See https://github.com/gentoo/gentoo-docker-images/pull/64

Signed-off-by: Alexys Jacob <ultrabug@gentoo.org>

1 files changed, 5 insertions, 8 deletions

diff --git a/portage.Dockerfile b/portage.Dockerfile
index 5da2631..5fda6fd 100644
--- a/portage.Dockerfile
+++ b/portage.Dockerfile
@@ -1,11 +1,8 @@
-# This Dockerfile creates a portage snapshot that can be mounted as a 
-# container volume. It utilizes a multi-stage build and requires 
-# docker-17.05.0 or later. It fetches a daily snapshot from the official 
+# This Dockerfile creates a portage snapshot that can be mounted as a
+# container volume. It utilizes a multi-stage build and requires
+# docker-17.05.0 or later.

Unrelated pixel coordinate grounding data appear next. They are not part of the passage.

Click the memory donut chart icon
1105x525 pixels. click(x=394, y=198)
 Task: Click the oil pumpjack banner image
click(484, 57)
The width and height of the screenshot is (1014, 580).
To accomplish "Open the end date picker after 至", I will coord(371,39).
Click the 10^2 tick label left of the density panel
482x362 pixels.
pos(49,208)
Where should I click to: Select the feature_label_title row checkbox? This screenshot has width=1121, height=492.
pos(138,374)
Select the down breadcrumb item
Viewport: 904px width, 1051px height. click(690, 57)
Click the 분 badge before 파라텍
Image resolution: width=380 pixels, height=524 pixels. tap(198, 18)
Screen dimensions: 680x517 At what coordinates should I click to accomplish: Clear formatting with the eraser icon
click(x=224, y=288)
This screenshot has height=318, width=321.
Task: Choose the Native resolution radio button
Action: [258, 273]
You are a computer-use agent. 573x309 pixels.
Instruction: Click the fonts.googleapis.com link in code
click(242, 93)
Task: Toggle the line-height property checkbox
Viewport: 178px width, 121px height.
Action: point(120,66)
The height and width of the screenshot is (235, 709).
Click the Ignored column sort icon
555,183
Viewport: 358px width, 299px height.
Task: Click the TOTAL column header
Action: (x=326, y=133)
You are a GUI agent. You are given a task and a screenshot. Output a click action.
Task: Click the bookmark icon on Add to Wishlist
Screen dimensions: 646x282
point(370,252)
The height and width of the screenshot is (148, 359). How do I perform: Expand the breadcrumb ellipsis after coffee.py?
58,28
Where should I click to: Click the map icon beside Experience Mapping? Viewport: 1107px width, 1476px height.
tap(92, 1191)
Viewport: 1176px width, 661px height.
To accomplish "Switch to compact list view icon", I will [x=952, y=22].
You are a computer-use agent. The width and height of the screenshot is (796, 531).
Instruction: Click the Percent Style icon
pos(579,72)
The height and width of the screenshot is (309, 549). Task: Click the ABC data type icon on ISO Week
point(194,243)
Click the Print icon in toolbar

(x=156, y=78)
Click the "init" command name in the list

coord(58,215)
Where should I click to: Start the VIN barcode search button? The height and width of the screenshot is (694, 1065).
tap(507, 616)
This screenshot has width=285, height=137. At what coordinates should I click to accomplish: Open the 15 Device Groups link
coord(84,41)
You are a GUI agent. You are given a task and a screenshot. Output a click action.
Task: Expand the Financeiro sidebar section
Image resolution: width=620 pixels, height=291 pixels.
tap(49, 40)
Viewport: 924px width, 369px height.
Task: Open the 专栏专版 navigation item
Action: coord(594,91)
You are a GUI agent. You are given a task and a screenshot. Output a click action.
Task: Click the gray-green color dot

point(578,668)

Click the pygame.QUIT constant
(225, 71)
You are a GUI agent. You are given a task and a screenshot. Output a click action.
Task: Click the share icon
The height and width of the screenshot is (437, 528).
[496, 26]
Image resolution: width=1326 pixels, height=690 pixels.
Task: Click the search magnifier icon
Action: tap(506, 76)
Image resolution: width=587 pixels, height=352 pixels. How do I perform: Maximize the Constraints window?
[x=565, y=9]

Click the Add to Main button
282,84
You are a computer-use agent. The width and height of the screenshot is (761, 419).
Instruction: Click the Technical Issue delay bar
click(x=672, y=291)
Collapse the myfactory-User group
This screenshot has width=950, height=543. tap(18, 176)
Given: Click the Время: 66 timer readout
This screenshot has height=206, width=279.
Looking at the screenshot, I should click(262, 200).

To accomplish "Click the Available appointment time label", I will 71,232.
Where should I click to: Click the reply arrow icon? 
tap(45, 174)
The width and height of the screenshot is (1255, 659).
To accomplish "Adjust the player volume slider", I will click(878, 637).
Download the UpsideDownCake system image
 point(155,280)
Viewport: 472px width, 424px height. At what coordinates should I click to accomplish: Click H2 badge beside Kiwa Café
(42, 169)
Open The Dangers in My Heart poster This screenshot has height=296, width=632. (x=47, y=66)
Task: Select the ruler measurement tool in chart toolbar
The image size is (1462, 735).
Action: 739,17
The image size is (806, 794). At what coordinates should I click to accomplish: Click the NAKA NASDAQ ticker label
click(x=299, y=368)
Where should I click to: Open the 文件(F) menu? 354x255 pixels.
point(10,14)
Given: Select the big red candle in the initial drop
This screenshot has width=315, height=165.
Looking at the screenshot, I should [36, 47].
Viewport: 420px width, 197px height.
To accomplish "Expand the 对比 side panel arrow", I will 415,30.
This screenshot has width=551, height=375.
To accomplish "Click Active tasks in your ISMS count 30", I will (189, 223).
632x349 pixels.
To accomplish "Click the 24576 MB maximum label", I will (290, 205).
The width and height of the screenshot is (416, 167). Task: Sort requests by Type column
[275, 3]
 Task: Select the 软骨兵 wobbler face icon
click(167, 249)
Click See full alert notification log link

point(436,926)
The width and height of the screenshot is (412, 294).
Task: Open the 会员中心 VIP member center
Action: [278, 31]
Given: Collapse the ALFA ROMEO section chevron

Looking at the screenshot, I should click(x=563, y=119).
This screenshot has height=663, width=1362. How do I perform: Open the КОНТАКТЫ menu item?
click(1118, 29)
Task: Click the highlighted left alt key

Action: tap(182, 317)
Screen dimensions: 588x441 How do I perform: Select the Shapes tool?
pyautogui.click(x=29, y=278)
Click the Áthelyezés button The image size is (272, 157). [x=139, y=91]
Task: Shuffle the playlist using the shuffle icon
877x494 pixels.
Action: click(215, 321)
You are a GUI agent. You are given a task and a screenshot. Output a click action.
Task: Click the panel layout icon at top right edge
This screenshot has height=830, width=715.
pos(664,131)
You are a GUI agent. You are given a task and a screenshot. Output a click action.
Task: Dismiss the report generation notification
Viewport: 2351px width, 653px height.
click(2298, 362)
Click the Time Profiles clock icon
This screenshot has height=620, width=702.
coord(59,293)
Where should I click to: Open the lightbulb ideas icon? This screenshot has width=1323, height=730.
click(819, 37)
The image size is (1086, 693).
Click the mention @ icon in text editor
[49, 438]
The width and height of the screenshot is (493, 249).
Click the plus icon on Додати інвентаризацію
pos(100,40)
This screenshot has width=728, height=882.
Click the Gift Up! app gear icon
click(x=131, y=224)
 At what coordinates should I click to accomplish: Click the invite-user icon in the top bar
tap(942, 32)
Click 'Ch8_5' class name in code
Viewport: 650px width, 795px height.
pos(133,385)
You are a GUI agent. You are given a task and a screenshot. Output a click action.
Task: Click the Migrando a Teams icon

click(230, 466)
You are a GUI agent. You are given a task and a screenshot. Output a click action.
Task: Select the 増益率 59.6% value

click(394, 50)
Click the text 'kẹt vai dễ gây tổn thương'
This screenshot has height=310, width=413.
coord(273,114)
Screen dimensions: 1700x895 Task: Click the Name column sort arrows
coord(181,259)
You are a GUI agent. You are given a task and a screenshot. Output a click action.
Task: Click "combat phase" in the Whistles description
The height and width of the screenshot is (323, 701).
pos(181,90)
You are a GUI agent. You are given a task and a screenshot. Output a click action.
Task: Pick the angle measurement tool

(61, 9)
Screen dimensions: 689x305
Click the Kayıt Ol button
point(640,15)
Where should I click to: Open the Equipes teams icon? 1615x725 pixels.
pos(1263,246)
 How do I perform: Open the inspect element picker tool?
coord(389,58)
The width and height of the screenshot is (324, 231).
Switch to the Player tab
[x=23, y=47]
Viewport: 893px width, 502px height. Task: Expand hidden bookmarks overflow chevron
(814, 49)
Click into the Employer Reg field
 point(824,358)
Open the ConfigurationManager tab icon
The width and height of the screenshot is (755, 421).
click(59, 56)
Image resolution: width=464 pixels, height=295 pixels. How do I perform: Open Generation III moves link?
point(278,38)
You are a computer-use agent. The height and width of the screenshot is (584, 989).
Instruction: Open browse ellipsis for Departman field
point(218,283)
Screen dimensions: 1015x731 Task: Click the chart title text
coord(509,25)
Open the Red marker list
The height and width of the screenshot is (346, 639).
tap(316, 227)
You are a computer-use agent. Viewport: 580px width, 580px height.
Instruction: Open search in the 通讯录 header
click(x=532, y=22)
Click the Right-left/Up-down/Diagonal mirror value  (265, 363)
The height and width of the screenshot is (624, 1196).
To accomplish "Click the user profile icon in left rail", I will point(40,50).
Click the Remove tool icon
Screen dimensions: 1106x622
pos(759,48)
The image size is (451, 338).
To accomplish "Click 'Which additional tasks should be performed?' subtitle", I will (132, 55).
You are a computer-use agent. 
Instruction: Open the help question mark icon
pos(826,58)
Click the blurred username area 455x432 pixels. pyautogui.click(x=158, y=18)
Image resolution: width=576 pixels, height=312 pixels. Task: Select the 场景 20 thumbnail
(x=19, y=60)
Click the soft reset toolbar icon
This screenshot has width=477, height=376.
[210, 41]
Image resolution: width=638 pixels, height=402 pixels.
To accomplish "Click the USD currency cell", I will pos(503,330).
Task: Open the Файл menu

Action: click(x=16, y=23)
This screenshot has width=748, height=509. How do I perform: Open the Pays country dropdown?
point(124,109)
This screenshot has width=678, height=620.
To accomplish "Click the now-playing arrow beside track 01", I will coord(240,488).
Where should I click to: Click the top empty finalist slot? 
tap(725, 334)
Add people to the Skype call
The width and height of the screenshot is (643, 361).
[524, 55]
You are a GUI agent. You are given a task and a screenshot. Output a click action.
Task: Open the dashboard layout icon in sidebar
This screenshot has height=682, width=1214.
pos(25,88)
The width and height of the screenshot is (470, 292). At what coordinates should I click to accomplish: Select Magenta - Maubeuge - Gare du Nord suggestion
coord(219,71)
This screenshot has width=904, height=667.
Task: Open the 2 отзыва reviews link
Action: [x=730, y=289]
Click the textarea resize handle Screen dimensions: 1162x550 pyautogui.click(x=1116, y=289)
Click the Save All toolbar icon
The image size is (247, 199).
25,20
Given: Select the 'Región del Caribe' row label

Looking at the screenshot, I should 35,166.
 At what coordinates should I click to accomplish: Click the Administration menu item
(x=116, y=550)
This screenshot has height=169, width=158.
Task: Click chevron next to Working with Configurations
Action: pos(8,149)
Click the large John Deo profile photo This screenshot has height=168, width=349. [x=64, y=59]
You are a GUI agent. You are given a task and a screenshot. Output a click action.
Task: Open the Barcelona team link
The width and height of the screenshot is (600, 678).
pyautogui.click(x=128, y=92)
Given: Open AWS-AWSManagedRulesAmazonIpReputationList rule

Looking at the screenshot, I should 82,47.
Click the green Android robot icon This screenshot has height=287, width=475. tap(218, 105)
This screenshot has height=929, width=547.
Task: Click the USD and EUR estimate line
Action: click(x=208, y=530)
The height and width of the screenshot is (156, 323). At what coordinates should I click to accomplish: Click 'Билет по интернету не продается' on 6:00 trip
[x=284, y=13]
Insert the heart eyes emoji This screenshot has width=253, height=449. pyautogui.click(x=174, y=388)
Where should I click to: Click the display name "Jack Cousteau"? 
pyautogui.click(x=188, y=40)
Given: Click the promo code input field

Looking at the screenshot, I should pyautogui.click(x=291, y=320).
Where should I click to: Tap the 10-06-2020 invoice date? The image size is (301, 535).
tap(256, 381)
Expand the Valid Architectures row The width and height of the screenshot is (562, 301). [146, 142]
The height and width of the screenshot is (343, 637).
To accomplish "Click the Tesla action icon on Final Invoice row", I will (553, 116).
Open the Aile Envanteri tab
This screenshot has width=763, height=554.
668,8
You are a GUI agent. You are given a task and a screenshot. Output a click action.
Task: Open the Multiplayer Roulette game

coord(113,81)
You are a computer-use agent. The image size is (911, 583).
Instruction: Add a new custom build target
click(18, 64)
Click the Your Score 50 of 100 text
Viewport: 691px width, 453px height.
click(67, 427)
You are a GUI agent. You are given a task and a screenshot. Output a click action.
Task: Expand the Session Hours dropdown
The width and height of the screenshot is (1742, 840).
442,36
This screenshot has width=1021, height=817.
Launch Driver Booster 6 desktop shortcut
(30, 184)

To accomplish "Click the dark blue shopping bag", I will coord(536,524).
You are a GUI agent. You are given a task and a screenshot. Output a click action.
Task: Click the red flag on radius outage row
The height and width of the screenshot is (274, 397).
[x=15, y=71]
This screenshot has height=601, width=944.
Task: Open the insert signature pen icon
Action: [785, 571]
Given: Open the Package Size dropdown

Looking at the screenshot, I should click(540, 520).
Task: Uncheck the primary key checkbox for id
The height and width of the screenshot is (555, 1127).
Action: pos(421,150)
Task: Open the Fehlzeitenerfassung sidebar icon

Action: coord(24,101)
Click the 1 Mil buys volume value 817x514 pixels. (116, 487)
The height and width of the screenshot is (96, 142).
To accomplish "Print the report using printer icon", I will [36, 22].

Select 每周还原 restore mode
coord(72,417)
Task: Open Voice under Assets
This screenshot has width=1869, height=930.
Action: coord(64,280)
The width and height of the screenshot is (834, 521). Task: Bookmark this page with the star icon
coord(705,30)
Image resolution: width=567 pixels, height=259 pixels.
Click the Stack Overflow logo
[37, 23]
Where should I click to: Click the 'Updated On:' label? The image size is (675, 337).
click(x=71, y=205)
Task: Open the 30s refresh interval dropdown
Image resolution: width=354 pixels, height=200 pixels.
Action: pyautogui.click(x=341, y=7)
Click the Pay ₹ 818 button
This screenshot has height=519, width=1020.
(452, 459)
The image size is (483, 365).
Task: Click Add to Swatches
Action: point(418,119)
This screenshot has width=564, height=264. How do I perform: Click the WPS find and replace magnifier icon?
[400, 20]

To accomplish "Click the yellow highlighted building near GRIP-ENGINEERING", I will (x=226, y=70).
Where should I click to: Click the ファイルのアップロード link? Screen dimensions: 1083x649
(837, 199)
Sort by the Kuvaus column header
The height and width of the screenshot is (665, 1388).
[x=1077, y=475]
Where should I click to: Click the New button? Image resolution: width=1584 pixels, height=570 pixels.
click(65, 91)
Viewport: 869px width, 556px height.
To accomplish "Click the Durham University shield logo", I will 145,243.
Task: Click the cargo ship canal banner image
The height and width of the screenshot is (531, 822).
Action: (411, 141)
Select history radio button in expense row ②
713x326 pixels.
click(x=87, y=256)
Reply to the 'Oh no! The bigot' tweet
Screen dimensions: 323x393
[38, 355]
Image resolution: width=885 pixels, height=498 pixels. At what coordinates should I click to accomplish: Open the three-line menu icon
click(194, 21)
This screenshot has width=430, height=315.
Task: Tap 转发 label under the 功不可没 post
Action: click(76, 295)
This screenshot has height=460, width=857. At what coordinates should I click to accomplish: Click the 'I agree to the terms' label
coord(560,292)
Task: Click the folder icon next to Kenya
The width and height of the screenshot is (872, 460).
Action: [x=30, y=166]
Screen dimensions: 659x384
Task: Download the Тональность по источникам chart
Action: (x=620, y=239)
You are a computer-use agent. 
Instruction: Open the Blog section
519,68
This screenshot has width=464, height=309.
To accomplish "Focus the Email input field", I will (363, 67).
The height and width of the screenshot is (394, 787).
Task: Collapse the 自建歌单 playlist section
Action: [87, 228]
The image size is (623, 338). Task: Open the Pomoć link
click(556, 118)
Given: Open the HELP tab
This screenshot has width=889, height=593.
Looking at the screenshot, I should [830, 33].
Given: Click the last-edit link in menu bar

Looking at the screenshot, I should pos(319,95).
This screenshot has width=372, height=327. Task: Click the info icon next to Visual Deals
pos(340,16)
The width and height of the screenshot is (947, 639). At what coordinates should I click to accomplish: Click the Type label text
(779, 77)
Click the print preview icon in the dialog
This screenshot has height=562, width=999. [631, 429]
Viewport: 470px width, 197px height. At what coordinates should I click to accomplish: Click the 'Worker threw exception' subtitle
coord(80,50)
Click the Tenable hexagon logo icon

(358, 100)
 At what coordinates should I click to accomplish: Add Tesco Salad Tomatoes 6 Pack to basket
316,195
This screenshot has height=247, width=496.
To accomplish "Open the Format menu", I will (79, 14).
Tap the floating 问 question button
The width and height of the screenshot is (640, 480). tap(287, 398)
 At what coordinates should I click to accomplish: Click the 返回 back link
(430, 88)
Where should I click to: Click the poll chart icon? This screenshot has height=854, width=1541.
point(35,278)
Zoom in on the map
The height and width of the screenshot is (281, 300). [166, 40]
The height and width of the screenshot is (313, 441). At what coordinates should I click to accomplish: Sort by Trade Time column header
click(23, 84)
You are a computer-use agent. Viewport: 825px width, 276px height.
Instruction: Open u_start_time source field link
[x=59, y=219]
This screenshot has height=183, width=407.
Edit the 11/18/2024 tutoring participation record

It fetches a daily snapshot from the official
 # sources and verifies its checksum as well as its gpg signature.
 
-# As gpg keyservers sometimes are unreliable, we use multiple gpg server pools
-# to fetch the signing key.
-
 FROM alpine:3.7 as builder
 
 WORKDIR /portage
@@ -14,13 +11,13 @@ ARG SNAPSHOT="portage-latest.tar.xz"
 ARG DIST="https://ftp-osl.osuosl.org/pub/gentoo/snapshots"
 ARG SIGNING_KEY="0xEC590EEAC9189250"
 
-RUN apk add --no-cache gnupg tar wget xz \
+RUN apk add --no-cache ca-certificates gnupg tar wget xz \
  && wget -q "${DIST}/${SNAPSHOT}" "${DIST}/${SNAPSHOT}.gpgsig" "${DIST}/${SNAPSHOT}.md5sum" \
  && gpg --list-keys \
  && echo "standard-resolver" >> ~/.gnupg/dirmngr.conf \
  && echo "honor-http-proxy" >> ~/.gnupg/dirmngr.conf \
  && echo "disable-ipv6" >> ~/.gnupg/dirmngr.conf \
- && gpg --keyserver ha.pool.sks-keyservers.net --recv-keys ${SIGNING_KEY} \
+ && gpg --keyserver hkps://keys.gentoo.org --recv-keys ${SIGNING_KEY} \
  && gpg --verify "${SNAPSHOT}.gpgsig" "${SNAPSHOT}" \
  && md5sum -c ${SNAPSHOT}.md5sum \
  && mkdir -p var/db/repos var/cache/binpkgs var/cache/distfiles \